Umstrittene Diabetes-Tests
Institut mahnt an, dass es zu wenig Studien über die Selbstmessung gibt. Experte rät, trotzdem zu testen.
Düsseldorf. Diabetiker haben es nicht leicht. Hin und her gehen die Empfehlungen, wie sie mit ihrer Krankheit umgehen sollen. Aktuell sorgt eine Aussage des Instituts für Qualität und Wirtschaftlichkeit im Gesundheitswesen (IQWiG) für Verwirrung: Das Institut sieht keinen Beleg dafür, dass Typ-2-Diabetiker, die ohne Insulin auskommen, von einer Zuckerselbstmessung profitieren.
Grund dafür sei die "unzureichende Studienlage": Es gebe zu wenige verwertbare Studien, und die Laufzeit sei mit maximal zwölf Monaten zu kurz. Zwar zeige sich, dass durch die Blutzuckerselbstmessung "die Senkung des Blutzuckers unterstützt wird", der Unterschied zur Kontrollgruppe ohne Selbstmessung sei jedoch "nur marginal".

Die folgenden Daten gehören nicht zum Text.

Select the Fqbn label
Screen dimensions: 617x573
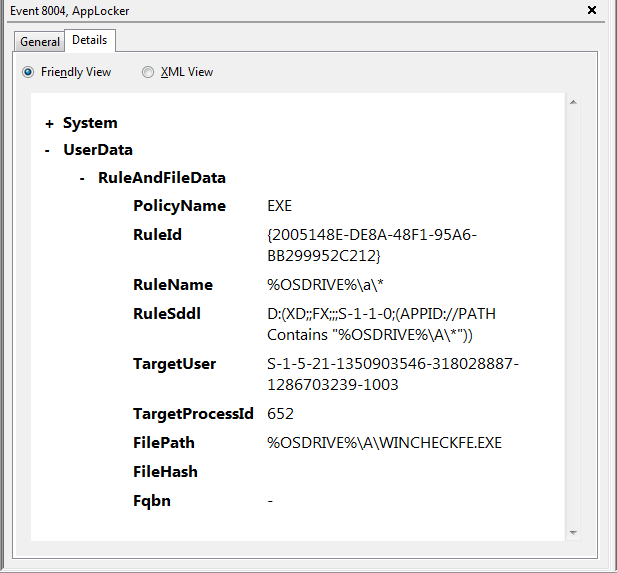(x=152, y=501)
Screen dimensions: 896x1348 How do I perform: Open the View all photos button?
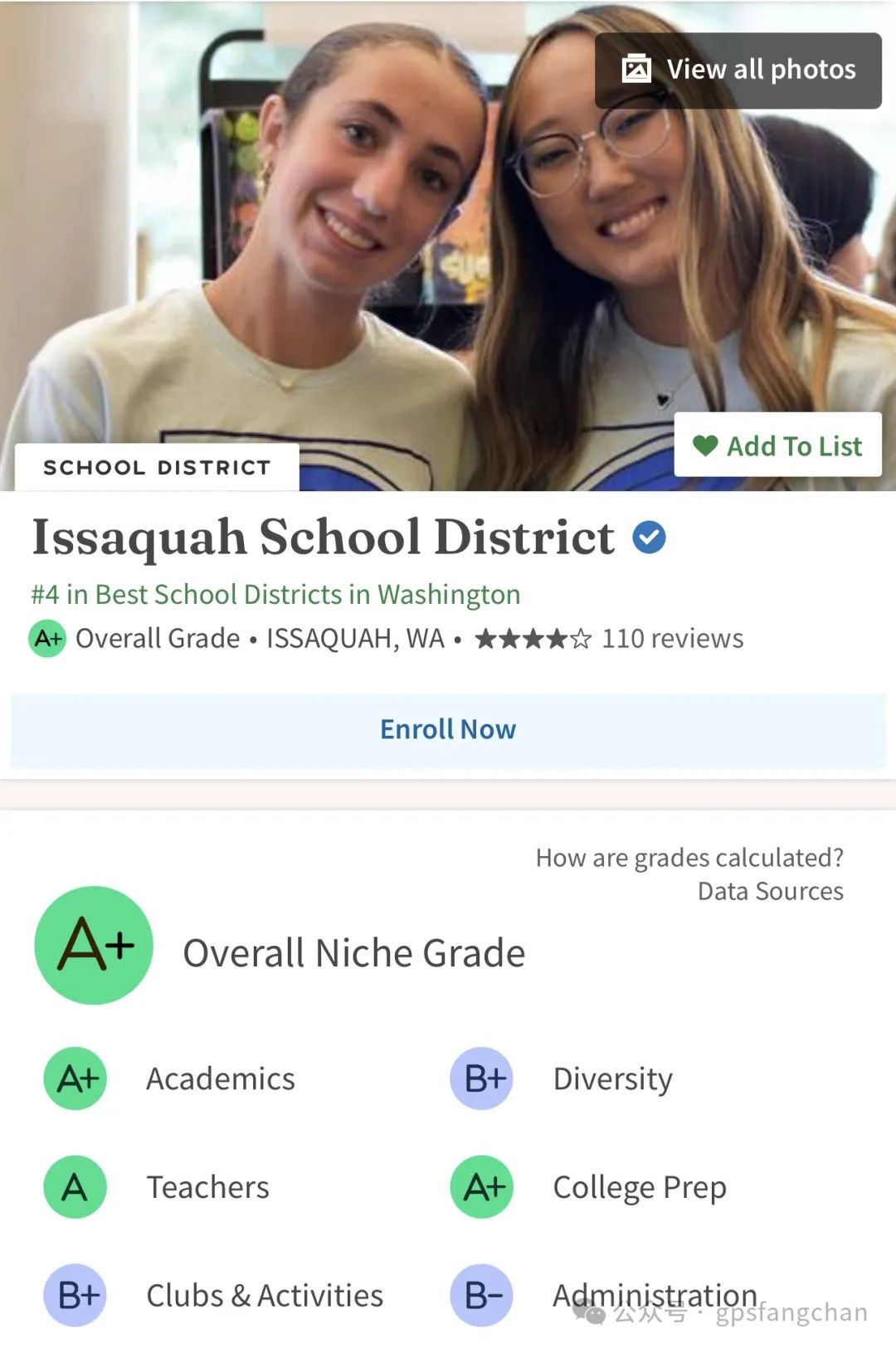[738, 71]
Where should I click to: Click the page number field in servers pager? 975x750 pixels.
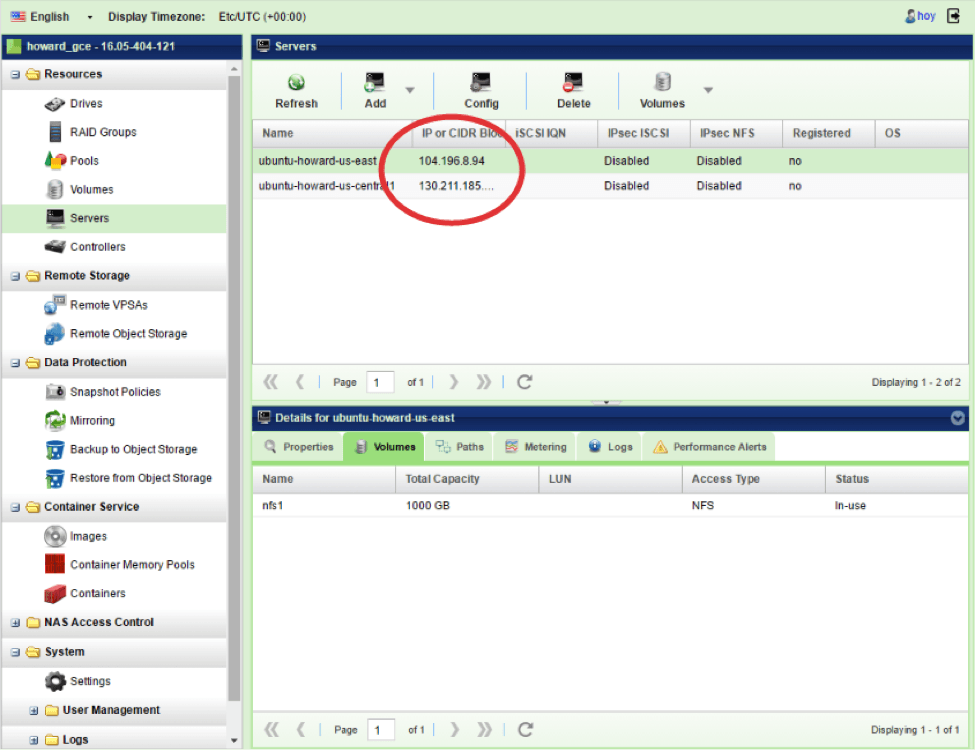(x=380, y=382)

Diabetologen, die manche Patienten mühsam von der Wichtigkeit der Blutzuckermessung überzeugen müssen, ärgert das. "Das IQWiG hat einen sehr hohen wissenschaftlichen Anspruch. Aber es gibt eben keine Studien, die diesen Nutzen klar beweisen", sagt Prof. Stephan Martin, Leiter des Westdeutschen Diabetes- und Gesundheitszentrums im Sana-Krankenhaus Düsseldorf-Gerresheim. "Denn eine Zuckerselbstmessung mit Urinstreifen oder eigener Blutabnahme kann man nicht wie bei Placebos so anlegen, dass Arzt und Versuchspersonen nicht wissen, wer welche Substanz erhält."
Die Blutzucker-Selbstmessung ist ein etablierter Standard in der Diabetes-Behandlung, und nach Ansicht von Stephan Martin wichtig nicht nur für Diabetiker, die Insulin spritzen, sondern eben auch für Zuckerkranke, die kein Insulin benötigen. "Die regelmäßige Blutzuckermessung hilft enorm dabei, sich zu motivieren", sagt Martin. "Man sieht sofort, wie schlecht es ist, zum Beispiel Weißbrot statt Vollkorn zu essen."
Mindestens die Hälfte aller Patienten mit einem neu diagnostizierten Diabetes könnte laut Martin Monate oder Jahre ohne Medikamente auskommen, wenn sie gesund essen, sich viel bewegen und konsequent ihren Blutzucker kontrollieren. Ohnehin sei die Behandlung der Typ-2-Diabetiker viel zu sehr auf die Insulintherapie ausgerichtet. Nicht-medikamentöse Therapieoptionen wie eine Ernährungsumstellung würden auch in den Disease-Management-Programmen der Krankenkassen kaum genutzt. "Mit Insulin sind die Blutzuckerwerte sofort gut, aber die Ursachen sind nicht behoben", kritisiert Martin.
Auch der Deutsche Diabetiker Bund kritisiert den Bericht: Es sei zu befürchten, dass die Blutzuckerteststreifen als Kassenleistung gestrichen werden könnten. Das sei wissenschaftlich nicht haltbar und werde zu einer Zunahme von Folgeschäden in den nächsten Jahren führen.